HoneyGPT: Breaking the Trilemma in Terminal Honeypots with Large Language Model
This addresses the trilemma in terminal honeypots for cybersecurity, representing a novel application of large language models rather than an incremental improvement.
The paper tackles the problem of terminal honeypots struggling to balance flexibility, interaction depth, and deception by introducing HoneyGPT, a shell honeypot architecture based on ChatGPT. The evaluation shows it achieves better balance in baseline comparisons and captures more novel attack vectors in a three-month field evaluation.

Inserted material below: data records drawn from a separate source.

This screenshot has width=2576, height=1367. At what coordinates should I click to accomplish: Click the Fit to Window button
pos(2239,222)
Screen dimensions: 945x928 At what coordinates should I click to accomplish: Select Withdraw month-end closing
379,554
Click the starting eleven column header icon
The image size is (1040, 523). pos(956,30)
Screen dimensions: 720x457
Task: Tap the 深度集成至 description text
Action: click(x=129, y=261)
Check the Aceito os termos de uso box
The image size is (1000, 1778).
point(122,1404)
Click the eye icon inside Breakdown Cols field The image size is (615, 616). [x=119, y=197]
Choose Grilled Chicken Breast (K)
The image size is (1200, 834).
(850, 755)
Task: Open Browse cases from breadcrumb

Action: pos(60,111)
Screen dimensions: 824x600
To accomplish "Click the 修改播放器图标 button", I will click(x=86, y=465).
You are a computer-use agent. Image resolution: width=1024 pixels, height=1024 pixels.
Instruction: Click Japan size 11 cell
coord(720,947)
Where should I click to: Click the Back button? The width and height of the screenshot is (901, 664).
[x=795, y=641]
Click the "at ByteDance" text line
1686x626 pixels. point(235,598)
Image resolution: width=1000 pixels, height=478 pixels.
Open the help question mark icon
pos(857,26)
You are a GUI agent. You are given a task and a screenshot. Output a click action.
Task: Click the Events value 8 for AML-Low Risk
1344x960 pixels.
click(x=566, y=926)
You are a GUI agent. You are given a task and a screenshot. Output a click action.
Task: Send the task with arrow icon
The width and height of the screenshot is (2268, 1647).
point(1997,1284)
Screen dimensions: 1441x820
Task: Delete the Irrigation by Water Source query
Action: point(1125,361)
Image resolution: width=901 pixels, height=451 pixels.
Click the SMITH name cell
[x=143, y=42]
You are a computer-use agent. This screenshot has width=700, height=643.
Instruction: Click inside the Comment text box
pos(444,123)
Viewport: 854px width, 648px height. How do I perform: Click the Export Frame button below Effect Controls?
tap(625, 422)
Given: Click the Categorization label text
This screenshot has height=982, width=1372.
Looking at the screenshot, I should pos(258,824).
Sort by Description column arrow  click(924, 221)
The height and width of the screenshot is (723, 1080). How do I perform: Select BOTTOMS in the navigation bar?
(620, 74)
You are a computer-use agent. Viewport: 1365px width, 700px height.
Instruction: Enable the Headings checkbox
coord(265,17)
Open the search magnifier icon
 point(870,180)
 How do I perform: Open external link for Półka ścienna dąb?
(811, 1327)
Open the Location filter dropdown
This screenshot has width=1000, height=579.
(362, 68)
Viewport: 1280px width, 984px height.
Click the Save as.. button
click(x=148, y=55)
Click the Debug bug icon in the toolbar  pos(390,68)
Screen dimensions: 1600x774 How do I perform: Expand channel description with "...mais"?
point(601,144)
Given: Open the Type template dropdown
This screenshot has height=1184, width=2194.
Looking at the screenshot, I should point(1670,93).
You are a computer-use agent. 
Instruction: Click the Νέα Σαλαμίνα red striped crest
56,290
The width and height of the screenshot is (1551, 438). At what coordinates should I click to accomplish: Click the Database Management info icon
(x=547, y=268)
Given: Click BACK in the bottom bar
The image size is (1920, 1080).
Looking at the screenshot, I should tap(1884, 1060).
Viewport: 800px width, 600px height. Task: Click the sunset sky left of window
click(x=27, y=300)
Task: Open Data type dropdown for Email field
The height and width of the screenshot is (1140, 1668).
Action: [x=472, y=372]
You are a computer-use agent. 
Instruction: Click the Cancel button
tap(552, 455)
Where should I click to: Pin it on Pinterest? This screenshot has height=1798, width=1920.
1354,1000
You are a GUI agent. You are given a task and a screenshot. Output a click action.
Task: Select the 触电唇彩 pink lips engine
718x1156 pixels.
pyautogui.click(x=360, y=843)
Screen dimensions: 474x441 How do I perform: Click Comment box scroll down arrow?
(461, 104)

Honeypots, as a strategic cyber-deception mechanism designed to emulate authentic interactions and bait unauthorized entities, often struggle with balancing flexibility, interaction depth, and deception. They typically fail to adapt to evolving attacker tactics, with limited engagement and information gathering. Fortunately, the emergent capabilities of large language models and innovative prompt-based engineering offer a transformative shift in honeypot technologies. This paper introduces HoneyGPT, a pioneering shell honeypot architecture based on ChatGPT, characterized by its cost-effectiveness and proactive engagement. In particular, we propose a structured prompt engineering framework that incorporates chain-of-thought tactics to improve long-term memory and robust security analytics, enhancing deception and engagement. Our evaluation of HoneyGPT comprises a baseline comparison based on a collected dataset and a three-month field evaluation. The baseline comparison demonstrates HoneyGPT's remarkable ability to strike a balance among flexibility, interaction depth, and deceptive capability. The field evaluation further validates HoneyGPT's superior performance in engaging attackers more deeply and capturing a wider array of novel attack vectors.